Subsequently, she trained with Elisabeth Lukas, a former student of Viktor Frankl in Vienna, Austria. She worked as a counselling psychologist in Alberta, British Columbia and Nova Scotia. She taught psychology at the University of Portsmouth, England.
Her research interests are evidence based meaning-centered interventions and their applications in clinical practice and everyday living. She is author of several books and peer review articles.
She offers courses on Logotherapy and Existential Analysis
Edward Marshall, Registered Psychotherapist in Ontario, Canada, worked as a family doctor and completed a PhD in Neurosciences in Spain.
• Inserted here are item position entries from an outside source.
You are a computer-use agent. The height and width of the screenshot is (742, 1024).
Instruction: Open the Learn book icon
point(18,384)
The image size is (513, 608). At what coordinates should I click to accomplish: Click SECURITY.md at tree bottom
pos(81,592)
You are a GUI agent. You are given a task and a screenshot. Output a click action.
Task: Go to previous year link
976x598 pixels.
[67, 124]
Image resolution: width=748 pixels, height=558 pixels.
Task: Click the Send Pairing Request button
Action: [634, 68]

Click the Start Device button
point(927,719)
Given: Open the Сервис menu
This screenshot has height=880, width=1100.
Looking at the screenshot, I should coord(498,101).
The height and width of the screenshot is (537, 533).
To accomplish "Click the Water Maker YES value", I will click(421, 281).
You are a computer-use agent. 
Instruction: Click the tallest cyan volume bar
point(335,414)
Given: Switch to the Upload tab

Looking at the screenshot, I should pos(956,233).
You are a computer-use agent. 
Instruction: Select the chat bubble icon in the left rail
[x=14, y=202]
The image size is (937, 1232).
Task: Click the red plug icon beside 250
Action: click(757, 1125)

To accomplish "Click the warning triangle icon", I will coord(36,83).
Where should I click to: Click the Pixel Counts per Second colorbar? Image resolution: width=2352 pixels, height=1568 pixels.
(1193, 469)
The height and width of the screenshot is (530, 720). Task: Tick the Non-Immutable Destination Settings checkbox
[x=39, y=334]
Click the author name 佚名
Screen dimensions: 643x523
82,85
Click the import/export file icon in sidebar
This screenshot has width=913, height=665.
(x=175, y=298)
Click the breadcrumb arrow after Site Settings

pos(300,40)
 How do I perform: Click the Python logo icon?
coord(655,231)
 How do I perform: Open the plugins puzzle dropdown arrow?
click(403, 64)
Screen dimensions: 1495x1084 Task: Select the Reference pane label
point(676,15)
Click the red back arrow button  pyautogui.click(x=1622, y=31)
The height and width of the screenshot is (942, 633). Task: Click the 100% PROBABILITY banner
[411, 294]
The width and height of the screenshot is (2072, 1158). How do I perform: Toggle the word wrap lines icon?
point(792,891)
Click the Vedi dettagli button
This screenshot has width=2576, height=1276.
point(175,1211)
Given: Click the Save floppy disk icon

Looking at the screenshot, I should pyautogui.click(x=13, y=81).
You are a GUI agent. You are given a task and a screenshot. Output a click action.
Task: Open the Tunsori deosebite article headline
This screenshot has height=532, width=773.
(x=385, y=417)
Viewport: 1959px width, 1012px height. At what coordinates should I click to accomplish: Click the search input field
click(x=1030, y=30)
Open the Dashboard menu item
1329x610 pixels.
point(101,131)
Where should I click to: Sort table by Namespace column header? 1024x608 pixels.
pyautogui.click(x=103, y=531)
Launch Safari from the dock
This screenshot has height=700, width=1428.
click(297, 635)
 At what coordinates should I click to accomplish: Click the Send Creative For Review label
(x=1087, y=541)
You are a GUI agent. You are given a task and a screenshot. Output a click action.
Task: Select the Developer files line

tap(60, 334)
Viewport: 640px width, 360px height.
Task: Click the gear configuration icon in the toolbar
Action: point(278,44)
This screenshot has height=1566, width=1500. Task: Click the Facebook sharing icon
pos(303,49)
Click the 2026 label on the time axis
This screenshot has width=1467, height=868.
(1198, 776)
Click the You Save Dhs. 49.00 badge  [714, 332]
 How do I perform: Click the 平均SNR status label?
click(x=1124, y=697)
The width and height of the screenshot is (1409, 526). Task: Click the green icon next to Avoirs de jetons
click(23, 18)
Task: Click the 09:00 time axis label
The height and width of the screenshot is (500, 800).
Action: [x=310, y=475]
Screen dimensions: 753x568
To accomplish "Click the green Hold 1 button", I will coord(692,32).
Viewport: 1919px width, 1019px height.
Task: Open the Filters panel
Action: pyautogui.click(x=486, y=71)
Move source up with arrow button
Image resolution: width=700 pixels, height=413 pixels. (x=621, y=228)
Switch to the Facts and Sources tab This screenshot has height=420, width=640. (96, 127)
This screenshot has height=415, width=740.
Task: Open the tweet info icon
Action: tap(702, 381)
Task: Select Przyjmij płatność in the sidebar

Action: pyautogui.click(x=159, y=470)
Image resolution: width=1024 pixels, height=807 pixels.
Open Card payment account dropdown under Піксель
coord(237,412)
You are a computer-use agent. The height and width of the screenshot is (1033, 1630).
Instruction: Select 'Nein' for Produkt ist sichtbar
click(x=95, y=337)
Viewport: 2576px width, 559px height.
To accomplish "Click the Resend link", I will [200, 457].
Subsequently, he studied psychotherapy within a Clinical Psychiatry program at the University of Leeds in England. He worked in hospitals and community mental health centers. He trained in psychodynamic psychotherapy, cognitive behavioural therapy, and humanistic-existential psychotherapy.
Since he moved to Canada, he worked as psychotherapist and offered courses on Viktor Frankl's Logotherapy. In addition, he provides executive coaching services.
His research interests are studying models of the freedom of will and consent in relationships. He is author of several books and peer review articles.
Edward is Associate Certified Coach with the International Coach Federation. He offers bilingual courses on Logotherapy and Existential Analysis and Existential Coaching.